MArch Unit 18 : Fluid Speculations : Pascal Bronner & Thomas Hillier


Image: Levee House in Mississippi, Scott Olsen, 2011

“To all of you who choose to look the other way every day because you seem more frightened of the changes that can prevent catastrophic climate change than the catastrophic climate change itself. Your silence is worst of all.” – Greta Thunberg

Unit 18 will continue to explore themes around the Anthropocene, ruins and the forsaken landscapes created and ravaged by our ruthless quest to harvest Earth’s natural resources. In our continuous mission to streamline our lifestyles through technological advancement, we have created an ever-growing climactic monster that rages, disrupts and destroys our fragile planet, leaving nothing but ecological scars in its wake.  

This year we will explore these ‘spoils’ through the lense of weather, and in particular water, which often takes centre stage during an environmental crisis.

Humankind’s relationship with water has always been a beguiling one, one that has shaped civilisations, sculpted cities, inspired writers and artists, and captivated architects. Today, the fundamental relationship between water and human habitation is transforming in the wake of an escalating global crisis. Without question, one of the biggest crises facing us today is human driven climate change, with the onslaught of extreme weather in the form of super-storms, hurricanes, tsunamis, landslides, floods, and droughts whose frequencies and intensities continue to increase alongside sea levels that are rising at an alarming rate.

It is widely accepted that global warming has increased both the intensity and frequency of extreme weather events, notably evidenced by the recent floods in Pakistan and Australia, with the former killing thousands and displacing millions. A recent study by German scientists projects that extreme precipitation will increase significantly in regions that are already experiencing extreme rainfall. Man-made global warming has already increased the moisture content of the air worldwide, causing bigger downpours. Each additional degree of temperature increase causes another seven percent increase in moisture in the air, and even larger downpours when storm conditions trigger heavy rains and snows.

From entire cities, virtually surrounded by water such as New Orleans, to the village of Fairbourne in Wales, whose residents could be Britain’s first climate refugees as they watch their homes slowly disappear into the rising sea around them, our planet is tormented with architectural relics that have or will be defined by water. These skeletons of cities, infrastructures, buildings and landscapes, act like an architectural form of memento-mori, proving that no structure is permanent or impervious to the changing desires of a society and a climate in constant flux.

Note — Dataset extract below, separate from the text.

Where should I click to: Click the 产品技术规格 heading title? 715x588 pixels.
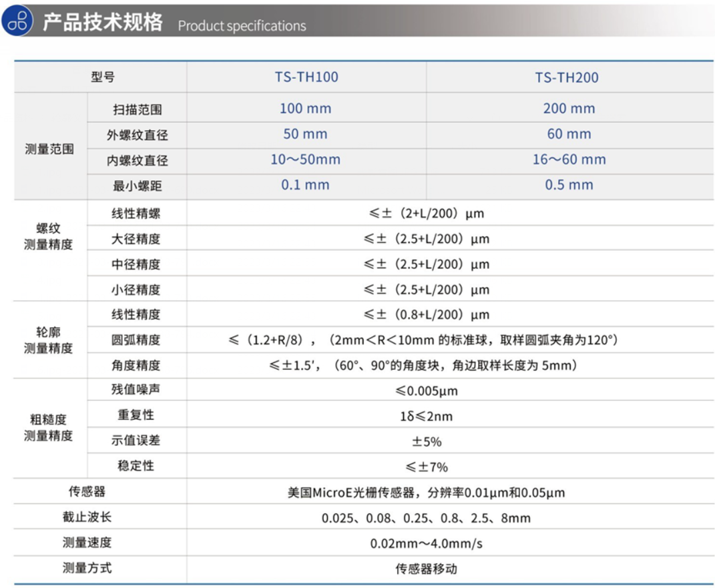[102, 22]
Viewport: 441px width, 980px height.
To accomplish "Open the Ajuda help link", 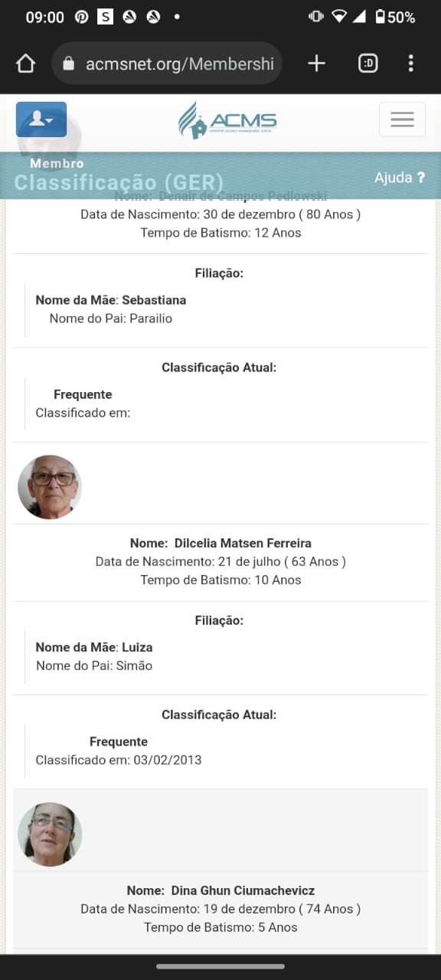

As architects, we would argue that we cannot prevent or cure the impending climate emergencies that surround us, but since the built environment is a major player in the global emission of greenhouse gases, we have a responsibility to educate ourselves on the affect we have on the climate, and to train ourselves in our ability to minimize or even reverse our impact.

It is clear that we cannot control the forces of nature, but can we calibrate them, manipulate them and work alongside them to create new relationships to water, and the shifting environment around us. Could the ever-growing list of architectural relics, lost through greed, technology and climate change become something more than markers of civilisations past, in revealing these, and working with them, could a new future emerge?

We will continue to tackle these issues as only unit18 know how, through the power of the imagination, as without this, no future can exist.